[Dataset entries]
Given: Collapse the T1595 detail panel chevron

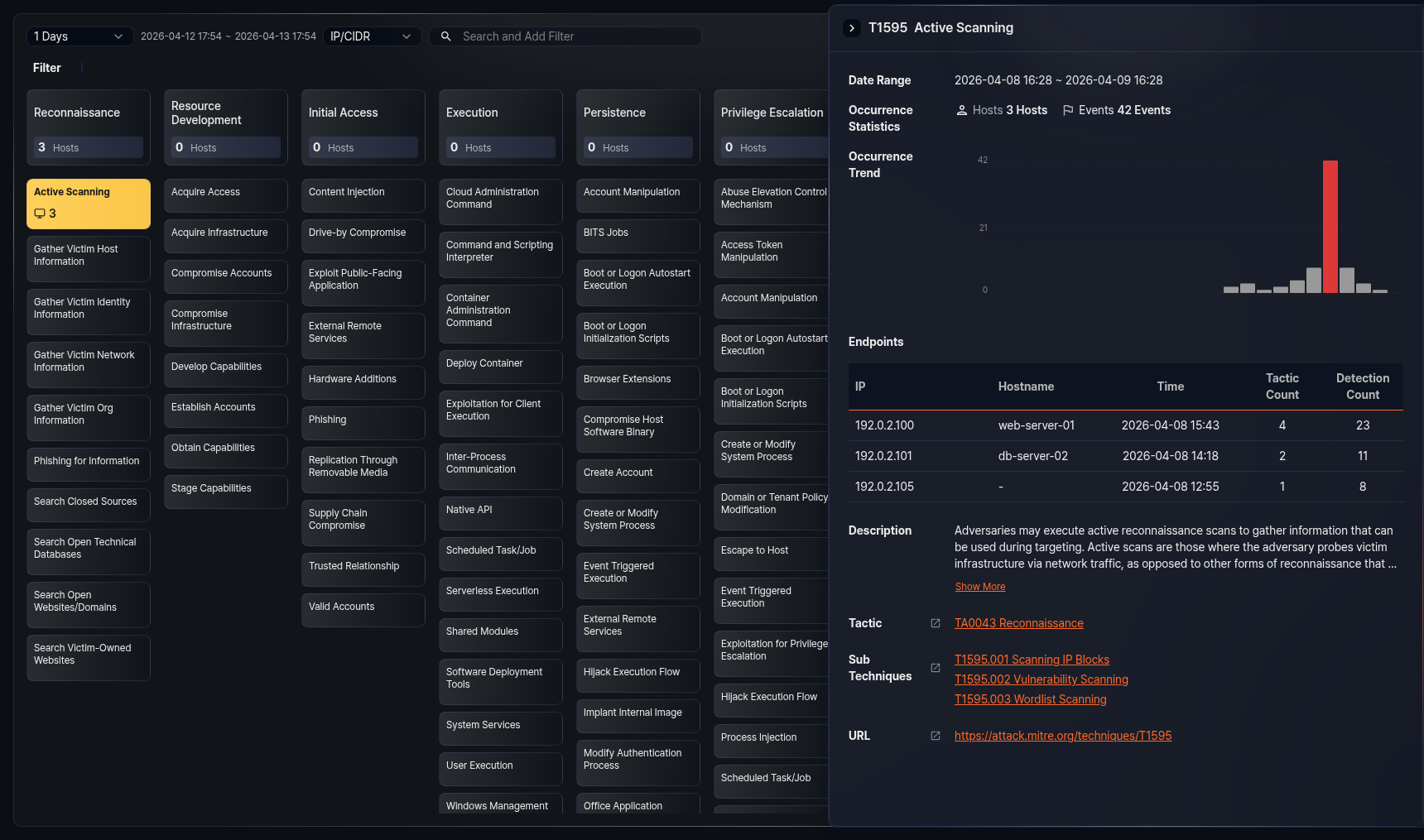Looking at the screenshot, I should click(851, 28).
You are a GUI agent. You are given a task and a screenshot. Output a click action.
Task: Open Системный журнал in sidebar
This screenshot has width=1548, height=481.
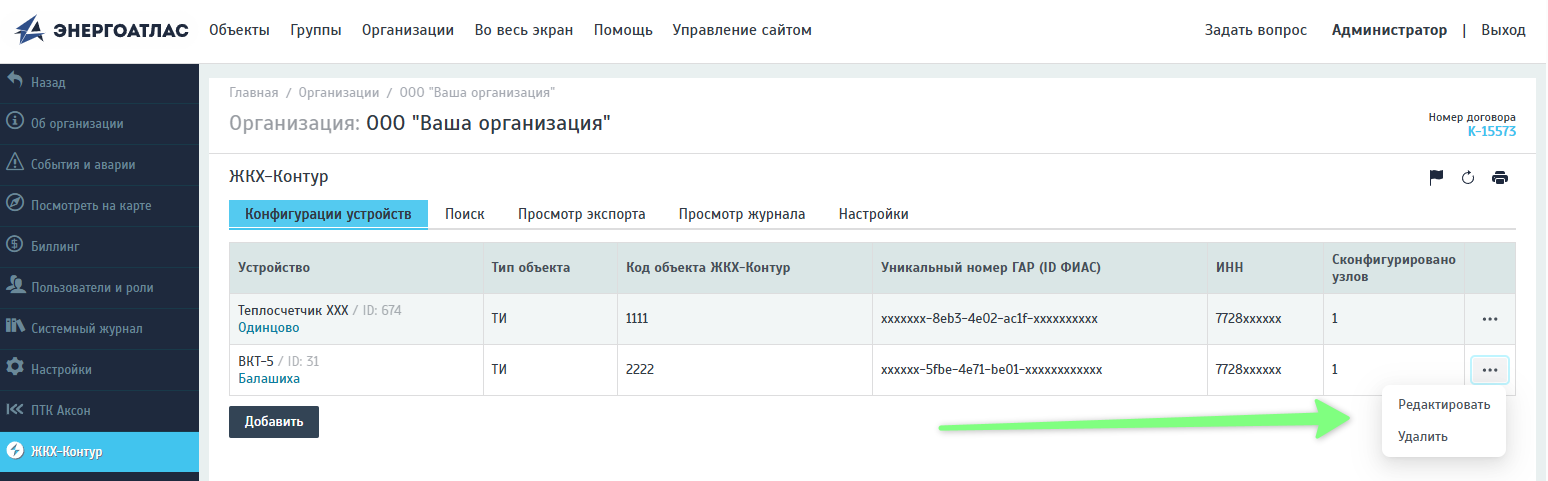tap(99, 328)
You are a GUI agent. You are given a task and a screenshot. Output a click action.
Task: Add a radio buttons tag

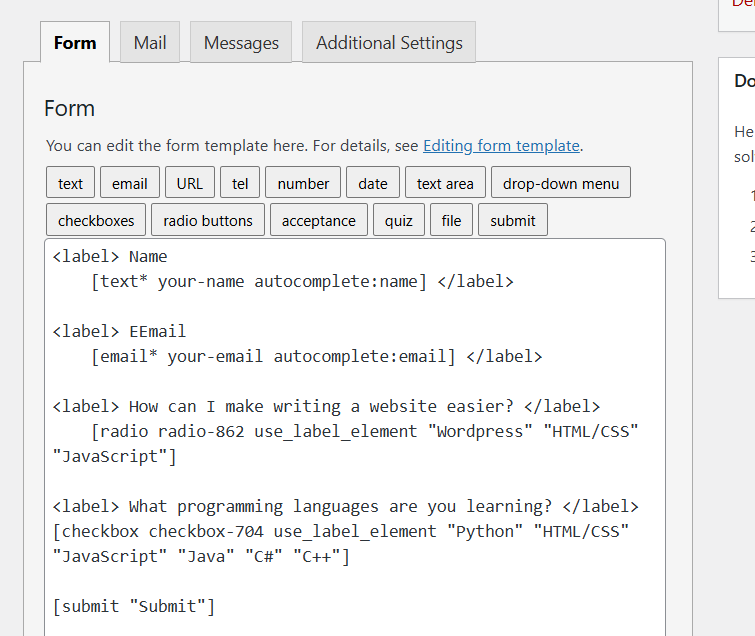[208, 220]
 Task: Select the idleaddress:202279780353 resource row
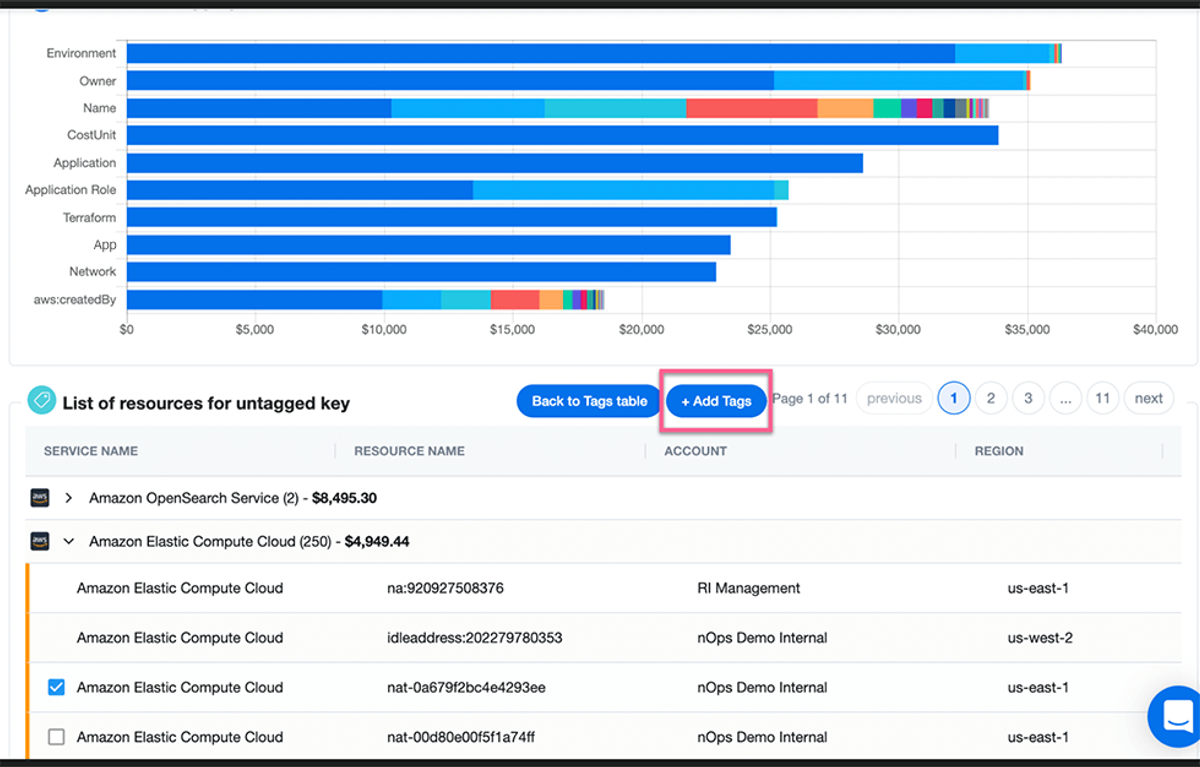(603, 638)
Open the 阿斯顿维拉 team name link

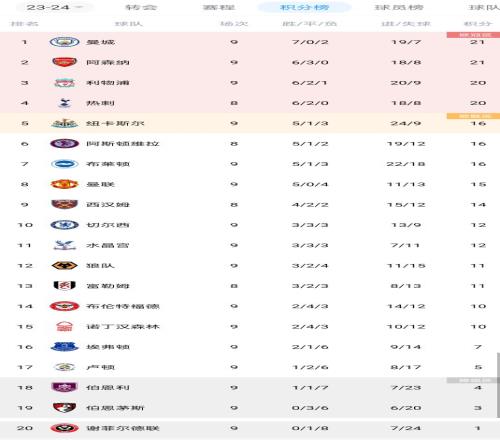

To do. Each line from the one containing "This screenshot has width=1548, height=481." through the last line above should be retyped exactly, and no other line. Any picture is to be left out.

Exercise result.
This screenshot has width=1548, height=481.
tap(99, 328)
You are a GUI agent. You are given a task and a screenshot. Output a click action.
Task: Add a radio buttons tag

[208, 220]
 Task: Select the idleaddress:202279780353 resource row
(603, 638)
Open the 阿斯顿维拉 team name link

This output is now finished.